Problem details
When the line containing "1049x1148 pixels." appears in the data below, begin copying there and stop only after the line containing "Open the Terry Fox run post title".

Records supplied

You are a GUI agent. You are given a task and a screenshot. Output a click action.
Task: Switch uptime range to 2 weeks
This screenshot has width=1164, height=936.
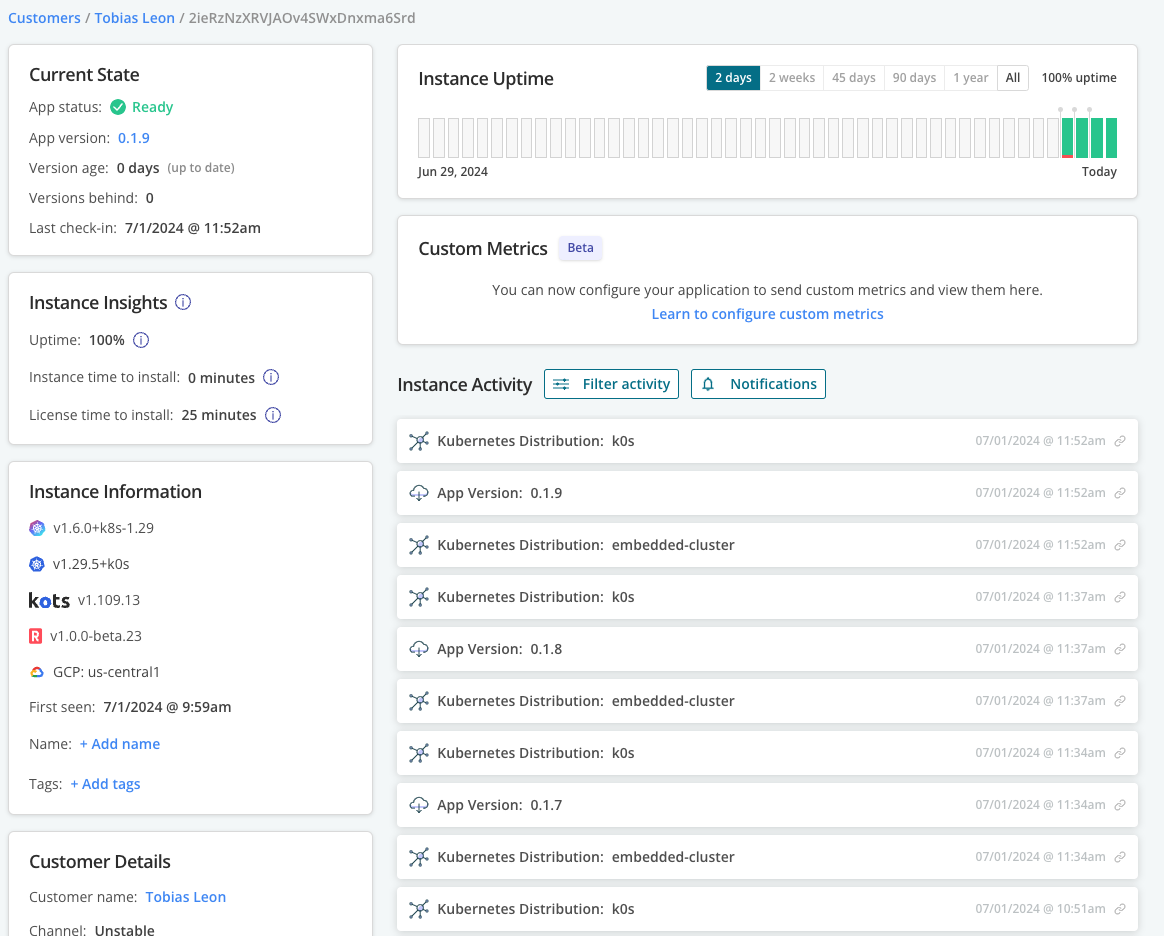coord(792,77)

==

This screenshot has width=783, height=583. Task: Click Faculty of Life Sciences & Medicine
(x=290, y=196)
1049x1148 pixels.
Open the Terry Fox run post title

...

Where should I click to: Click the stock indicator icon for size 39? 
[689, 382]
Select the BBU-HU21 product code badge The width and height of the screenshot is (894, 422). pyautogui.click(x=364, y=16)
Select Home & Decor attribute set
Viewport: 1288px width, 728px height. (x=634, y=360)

Written reply
1049x1148 pixels.
Open the Terry Fox run post title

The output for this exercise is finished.